Not to mention, this policing often doesn’t recognise positionality. The hard truth is that being able to make ethical decisions come with privilege. You can go vegan? Great. But that’s because you have the time to plan. You can afford vegan options. And those vegan options are accessible to you. You can ride a bike to work? Great. But that’s because you live in an area where riding a bike is possible. You can afford owning a bike. And you don’t have to travel long distances to work.
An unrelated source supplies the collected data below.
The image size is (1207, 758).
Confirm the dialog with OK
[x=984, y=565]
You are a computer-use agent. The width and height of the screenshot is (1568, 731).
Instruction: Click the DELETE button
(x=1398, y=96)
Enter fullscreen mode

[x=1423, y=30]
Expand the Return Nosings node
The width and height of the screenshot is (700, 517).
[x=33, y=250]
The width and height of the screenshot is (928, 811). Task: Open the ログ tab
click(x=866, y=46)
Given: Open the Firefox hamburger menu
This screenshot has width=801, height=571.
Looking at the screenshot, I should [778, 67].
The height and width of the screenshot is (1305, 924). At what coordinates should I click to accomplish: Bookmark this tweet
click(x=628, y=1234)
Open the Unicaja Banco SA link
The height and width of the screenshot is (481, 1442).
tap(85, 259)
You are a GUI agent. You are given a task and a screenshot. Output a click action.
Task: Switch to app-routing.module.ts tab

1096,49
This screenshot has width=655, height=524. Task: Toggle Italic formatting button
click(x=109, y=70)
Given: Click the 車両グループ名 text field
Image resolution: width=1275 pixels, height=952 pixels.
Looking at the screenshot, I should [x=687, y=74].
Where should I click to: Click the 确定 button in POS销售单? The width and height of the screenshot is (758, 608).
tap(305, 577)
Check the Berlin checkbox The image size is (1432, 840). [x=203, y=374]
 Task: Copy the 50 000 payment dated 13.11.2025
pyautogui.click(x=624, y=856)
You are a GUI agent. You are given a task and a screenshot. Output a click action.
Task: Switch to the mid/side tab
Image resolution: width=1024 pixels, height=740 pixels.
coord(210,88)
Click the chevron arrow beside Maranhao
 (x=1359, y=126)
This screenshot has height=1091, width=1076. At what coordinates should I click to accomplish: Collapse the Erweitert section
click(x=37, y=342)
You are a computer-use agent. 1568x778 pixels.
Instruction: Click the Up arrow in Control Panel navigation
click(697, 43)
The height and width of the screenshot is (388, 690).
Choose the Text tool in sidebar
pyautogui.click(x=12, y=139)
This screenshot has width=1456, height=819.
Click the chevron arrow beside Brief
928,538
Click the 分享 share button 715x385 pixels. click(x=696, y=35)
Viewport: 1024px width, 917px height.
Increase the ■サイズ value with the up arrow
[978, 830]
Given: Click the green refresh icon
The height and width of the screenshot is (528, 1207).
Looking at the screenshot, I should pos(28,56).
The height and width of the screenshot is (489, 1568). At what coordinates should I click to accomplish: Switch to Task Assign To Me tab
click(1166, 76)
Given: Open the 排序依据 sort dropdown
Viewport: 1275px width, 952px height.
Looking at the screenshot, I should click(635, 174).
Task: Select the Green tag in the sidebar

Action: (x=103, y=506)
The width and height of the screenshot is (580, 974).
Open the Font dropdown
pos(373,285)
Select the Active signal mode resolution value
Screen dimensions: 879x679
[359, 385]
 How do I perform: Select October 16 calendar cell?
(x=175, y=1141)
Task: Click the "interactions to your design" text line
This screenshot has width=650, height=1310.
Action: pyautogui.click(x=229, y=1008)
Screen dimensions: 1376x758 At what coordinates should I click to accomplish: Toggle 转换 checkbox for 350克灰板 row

And so on, and so on, and so on. For added nuance though, here’s something else to consider. Of course, we have to make more ethical decisions if we can. Certainly, if you’re privileged enough to make those ethical decisions, you probably need to make those decisions. Cue research about wealthy people and their carbon footprints: the richest 10% of consumers produce 50% of global emissions every year, and consume around 20 times more energy than the poorest 10%. These are the people who are, as Guenther reminds us, “taking multiple long-haul flights for pleasure travel, heating their homes instead of putting on a sweater, and driving swollen SUVs that they replace every few years.” Do we then blame them? Should we hold these people to a standard then?


Yes and no…

Steinberger, who co-authored the paper with the second finding mentioned above about wealthy people, says this. “If you’re rich enough to afford a big car, you’re also rich enough not to afford a big car. If the lifestyles that rich people choose to lead are very ostentatious and wasteful, they definitely have responsibility over this.” And “if we’re talking about who has the power to make decisions, it’s probably rich people in different roles.” As in, they have more ability to influence policy. (We’ll get to this in a bit).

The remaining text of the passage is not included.